▶ _Your assignment_: In the entries that follow, find the line containing "Switch to the Tech news tab"; from there, copy every line exactly through the line containing "Click the アカウントの画像を作成".

**********

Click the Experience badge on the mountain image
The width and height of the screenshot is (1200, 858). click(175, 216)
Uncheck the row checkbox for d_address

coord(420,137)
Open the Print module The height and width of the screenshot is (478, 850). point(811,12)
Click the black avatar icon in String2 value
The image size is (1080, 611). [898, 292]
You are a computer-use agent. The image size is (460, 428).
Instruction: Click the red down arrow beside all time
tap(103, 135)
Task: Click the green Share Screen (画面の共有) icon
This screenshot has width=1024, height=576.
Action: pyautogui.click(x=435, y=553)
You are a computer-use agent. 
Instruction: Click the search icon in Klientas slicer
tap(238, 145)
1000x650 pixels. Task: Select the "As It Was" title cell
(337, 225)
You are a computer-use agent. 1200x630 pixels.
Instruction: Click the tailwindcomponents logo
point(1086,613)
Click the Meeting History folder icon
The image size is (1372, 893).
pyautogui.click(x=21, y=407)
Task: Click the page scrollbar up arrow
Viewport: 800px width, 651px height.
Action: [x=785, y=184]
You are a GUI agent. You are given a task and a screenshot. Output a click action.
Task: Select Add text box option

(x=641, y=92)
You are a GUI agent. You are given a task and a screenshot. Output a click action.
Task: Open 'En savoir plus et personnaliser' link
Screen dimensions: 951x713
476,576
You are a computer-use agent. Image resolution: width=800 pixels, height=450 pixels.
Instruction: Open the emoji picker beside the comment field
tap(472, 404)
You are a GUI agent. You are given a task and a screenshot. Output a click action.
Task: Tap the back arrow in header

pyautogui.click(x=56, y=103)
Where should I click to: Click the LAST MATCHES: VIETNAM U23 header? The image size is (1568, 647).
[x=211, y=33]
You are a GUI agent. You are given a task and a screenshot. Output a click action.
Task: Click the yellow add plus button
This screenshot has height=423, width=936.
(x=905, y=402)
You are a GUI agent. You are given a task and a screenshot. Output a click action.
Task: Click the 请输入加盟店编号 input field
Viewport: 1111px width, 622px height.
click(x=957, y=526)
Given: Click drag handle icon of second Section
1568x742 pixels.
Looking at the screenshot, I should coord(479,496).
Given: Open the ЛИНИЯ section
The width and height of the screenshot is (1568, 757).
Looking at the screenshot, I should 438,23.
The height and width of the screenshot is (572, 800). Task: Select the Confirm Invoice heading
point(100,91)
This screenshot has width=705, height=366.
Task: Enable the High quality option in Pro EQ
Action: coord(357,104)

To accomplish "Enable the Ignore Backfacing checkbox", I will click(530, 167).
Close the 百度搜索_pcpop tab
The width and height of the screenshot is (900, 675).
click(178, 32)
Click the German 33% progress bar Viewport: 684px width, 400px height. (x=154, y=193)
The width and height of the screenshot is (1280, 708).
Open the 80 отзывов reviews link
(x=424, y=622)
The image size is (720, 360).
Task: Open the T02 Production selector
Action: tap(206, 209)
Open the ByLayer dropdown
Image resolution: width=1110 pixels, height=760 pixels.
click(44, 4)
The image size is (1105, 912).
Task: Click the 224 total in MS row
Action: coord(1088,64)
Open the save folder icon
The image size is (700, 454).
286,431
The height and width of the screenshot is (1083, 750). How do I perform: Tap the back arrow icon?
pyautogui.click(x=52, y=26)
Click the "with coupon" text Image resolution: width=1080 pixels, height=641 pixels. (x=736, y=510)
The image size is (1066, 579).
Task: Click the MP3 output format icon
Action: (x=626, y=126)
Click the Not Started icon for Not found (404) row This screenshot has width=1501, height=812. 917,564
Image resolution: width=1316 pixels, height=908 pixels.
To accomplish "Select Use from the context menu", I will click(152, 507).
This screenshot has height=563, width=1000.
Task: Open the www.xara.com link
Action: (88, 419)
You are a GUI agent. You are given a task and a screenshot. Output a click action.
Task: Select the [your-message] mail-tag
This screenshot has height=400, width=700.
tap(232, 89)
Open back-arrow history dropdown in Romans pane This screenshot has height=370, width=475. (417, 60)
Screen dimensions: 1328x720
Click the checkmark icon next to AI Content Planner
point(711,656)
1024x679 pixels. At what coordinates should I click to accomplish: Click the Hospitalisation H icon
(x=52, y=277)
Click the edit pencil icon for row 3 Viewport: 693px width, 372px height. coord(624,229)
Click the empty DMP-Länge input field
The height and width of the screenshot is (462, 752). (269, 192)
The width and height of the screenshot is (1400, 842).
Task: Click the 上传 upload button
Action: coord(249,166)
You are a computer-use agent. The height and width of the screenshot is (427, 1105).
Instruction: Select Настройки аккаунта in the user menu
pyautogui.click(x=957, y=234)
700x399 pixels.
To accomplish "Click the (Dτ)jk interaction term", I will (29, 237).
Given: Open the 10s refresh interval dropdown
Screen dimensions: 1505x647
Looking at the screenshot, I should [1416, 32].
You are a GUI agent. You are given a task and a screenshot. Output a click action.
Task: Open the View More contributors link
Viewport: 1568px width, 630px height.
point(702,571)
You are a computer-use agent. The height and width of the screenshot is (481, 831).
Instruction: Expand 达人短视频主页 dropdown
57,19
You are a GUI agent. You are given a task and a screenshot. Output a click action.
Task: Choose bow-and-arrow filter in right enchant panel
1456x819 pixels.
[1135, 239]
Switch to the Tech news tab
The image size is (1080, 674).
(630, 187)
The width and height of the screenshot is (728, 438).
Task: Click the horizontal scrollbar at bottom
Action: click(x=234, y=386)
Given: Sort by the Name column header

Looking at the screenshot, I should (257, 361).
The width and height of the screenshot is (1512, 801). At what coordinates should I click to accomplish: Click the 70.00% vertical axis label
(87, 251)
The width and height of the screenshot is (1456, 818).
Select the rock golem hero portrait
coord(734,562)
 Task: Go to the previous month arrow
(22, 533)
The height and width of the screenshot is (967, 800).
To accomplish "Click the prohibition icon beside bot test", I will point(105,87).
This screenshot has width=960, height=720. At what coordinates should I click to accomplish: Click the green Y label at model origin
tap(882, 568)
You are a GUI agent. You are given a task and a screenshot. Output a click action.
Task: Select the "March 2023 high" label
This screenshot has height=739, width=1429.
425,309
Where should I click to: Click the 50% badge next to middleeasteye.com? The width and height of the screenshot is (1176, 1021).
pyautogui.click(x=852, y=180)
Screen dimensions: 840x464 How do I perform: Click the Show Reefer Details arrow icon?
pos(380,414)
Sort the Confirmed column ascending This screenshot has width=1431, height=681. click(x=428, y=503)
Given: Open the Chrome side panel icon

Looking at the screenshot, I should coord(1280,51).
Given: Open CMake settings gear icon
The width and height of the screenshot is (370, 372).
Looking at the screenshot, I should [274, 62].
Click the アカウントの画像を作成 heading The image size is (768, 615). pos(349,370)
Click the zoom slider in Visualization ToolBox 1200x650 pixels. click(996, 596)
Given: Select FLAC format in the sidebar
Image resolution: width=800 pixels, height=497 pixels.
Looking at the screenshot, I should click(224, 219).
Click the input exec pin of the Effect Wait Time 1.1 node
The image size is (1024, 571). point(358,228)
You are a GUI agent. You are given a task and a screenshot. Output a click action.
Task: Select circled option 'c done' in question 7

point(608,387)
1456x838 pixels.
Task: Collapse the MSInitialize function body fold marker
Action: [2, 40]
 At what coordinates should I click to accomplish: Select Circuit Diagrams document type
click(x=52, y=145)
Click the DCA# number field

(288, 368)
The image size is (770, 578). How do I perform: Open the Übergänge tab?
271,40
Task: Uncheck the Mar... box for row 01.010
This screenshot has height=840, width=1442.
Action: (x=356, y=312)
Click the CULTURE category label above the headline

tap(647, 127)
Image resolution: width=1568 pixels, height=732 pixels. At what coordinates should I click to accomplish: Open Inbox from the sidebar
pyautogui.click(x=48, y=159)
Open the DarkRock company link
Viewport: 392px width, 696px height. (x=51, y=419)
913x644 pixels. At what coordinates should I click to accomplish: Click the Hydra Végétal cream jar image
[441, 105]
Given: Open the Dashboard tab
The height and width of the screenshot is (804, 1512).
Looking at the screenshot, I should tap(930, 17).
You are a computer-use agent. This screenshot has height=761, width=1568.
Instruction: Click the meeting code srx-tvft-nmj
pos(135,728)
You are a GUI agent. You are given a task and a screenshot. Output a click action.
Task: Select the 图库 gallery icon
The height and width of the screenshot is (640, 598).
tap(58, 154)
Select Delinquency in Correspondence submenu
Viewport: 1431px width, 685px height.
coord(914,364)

**********

▶ _Result of this task_:
Switch to the Tech news tab
The image size is (1080, 674).
(630, 187)
The width and height of the screenshot is (728, 438).
Task: Click the horizontal scrollbar at bottom
Action: click(x=234, y=386)
Given: Sort by the Name column header

Looking at the screenshot, I should (257, 361).
The width and height of the screenshot is (1512, 801). At what coordinates should I click to accomplish: Click the 70.00% vertical axis label
(87, 251)
The width and height of the screenshot is (1456, 818).
Select the rock golem hero portrait
coord(734,562)
 Task: Go to the previous month arrow
(22, 533)
The height and width of the screenshot is (967, 800).
To accomplish "Click the prohibition icon beside bot test", I will point(105,87).
This screenshot has width=960, height=720. At what coordinates should I click to accomplish: Click the green Y label at model origin
tap(882, 568)
You are a GUI agent. You are given a task and a screenshot. Output a click action.
Task: Select the "March 2023 high" label
This screenshot has height=739, width=1429.
425,309
Where should I click to: Click the 50% badge next to middleeasteye.com? The width and height of the screenshot is (1176, 1021).
pyautogui.click(x=852, y=180)
Screen dimensions: 840x464 How do I perform: Click the Show Reefer Details arrow icon?
pos(380,414)
Sort the Confirmed column ascending This screenshot has width=1431, height=681. click(x=428, y=503)
Given: Open the Chrome side panel icon

Looking at the screenshot, I should coord(1280,51).
Given: Open CMake settings gear icon
The width and height of the screenshot is (370, 372).
Looking at the screenshot, I should [274, 62].
Click the アカウントの画像を作成 heading The image size is (768, 615). pos(349,370)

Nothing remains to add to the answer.